I think I can concentrate best when I'm in a state where I'm like an elementary school student playing my favorite game without thinking about anything else. I think I can concentrate best when I am just enjoying myself.
When you become an adult, you have to think about a lot of things, and that affects your work in many ways (of course, sometimes that pressure works in the right direction). It's not always easy to put myself in that state, but I try to remember the feeling of playing with sound when I'm working on my pieces. I don't try to finish something, I just let my senses do the work.
Right now, the world is still in the middle of a pandemic. There is a lot of negativity in the air. I often feel that way too, but by going to the sauna, I can reset my mind and create with a restful mind.

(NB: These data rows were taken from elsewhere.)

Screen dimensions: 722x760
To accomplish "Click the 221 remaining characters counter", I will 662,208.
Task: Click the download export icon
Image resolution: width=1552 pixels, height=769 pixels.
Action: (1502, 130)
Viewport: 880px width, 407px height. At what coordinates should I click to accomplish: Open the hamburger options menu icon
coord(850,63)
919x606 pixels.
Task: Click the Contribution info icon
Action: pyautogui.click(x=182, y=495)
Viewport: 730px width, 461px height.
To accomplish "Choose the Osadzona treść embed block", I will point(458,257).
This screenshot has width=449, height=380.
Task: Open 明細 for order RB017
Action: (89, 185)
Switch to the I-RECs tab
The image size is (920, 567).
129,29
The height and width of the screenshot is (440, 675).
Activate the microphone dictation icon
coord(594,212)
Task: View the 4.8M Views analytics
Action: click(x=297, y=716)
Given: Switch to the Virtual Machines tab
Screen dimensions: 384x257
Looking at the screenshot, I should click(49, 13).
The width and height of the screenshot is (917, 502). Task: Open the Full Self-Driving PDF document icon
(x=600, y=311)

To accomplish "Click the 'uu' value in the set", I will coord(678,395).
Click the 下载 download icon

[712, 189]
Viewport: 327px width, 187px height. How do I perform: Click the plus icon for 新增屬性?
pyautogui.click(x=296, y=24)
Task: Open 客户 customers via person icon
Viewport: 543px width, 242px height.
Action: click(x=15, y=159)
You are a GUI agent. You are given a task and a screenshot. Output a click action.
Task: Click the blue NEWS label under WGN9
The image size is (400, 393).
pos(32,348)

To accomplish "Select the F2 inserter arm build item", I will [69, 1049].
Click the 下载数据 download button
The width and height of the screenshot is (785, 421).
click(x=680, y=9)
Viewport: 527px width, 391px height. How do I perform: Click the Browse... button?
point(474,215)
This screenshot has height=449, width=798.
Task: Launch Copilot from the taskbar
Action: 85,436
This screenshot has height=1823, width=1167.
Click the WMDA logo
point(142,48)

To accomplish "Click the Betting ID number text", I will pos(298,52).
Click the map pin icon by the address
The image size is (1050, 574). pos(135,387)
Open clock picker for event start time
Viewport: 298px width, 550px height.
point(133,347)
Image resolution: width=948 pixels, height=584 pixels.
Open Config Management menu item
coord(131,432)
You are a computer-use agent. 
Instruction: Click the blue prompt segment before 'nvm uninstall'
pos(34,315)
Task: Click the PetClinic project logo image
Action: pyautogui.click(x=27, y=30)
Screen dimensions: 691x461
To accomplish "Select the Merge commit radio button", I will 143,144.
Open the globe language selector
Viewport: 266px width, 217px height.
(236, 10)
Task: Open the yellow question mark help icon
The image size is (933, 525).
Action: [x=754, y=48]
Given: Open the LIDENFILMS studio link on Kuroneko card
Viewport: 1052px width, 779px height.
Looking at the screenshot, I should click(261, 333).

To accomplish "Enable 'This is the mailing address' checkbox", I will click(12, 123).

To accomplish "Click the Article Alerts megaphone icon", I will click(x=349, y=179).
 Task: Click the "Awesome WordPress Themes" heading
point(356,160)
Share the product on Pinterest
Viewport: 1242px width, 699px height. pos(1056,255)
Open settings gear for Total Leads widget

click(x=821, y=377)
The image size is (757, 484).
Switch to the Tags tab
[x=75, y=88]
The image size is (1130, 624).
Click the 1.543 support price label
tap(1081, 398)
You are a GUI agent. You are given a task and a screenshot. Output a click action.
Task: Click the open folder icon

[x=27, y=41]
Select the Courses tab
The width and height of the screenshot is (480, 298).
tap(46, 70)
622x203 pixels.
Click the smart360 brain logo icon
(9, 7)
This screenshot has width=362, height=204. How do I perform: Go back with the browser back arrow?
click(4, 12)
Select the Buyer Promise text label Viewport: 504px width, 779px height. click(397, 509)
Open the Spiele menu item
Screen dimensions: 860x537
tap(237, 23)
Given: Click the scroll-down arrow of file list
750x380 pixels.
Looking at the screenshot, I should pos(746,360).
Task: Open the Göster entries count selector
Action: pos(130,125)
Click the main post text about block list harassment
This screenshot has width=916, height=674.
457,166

Music and sounds can heal, but they can also hurt. Do you personally have experiences with either or both of these? Where do you personally see the biggest need and potential for music as a tool for healing?
I have experience with both. Sometimes I get excited when I listen to a strong and tough sound, and sometimes I feel painful when I listen to a love song because it reminds me of an old love memory, and sometimes I get even more tired when I listen to a dark sound when I am tired.
In this current pandemic situation, music may be powerless, but I think there is a need for music that can help people keep their minds at peace and feel at least a little hope for the future.
There is a fine line between cultural exchange and appropriation. What are your thoughts on the limits of copying, using cultural signs and symbols and the cultural/social/gender specificity of art?
I think it is important to respect the scene and culture. Understand the context and history. It's important to learn where the music and culture came from and who started it.
Our sense of hearing shares intriguing connections to other senses. From your experience, what are some of the most inspiring overlaps between different senses - and what do they tell us about the way our senses work?
I have some thoughts about the sense of smell in particular.
Sometimes the smell of a club or live music venue reminds me of a sound. I once went to a club where I used to hang out when I was young, and when I smelled it, I remembered the music I listened to 10 years ago.
Art can be a purpose in its own right, but it can also directly feed back into everyday life, take on a social and political role and lead to more engagement. Can you describe your approach to art and being an artist?
I first started making music as if I were playing a game. It's for a very personal pleasure, it's a lot of fun to create your own idea of a world out of nothing. But my life has changed a lot from there.
What can music express about life and death which words alone may not?
YES. I sometimes feel this in music or background music that is casually playing on the street.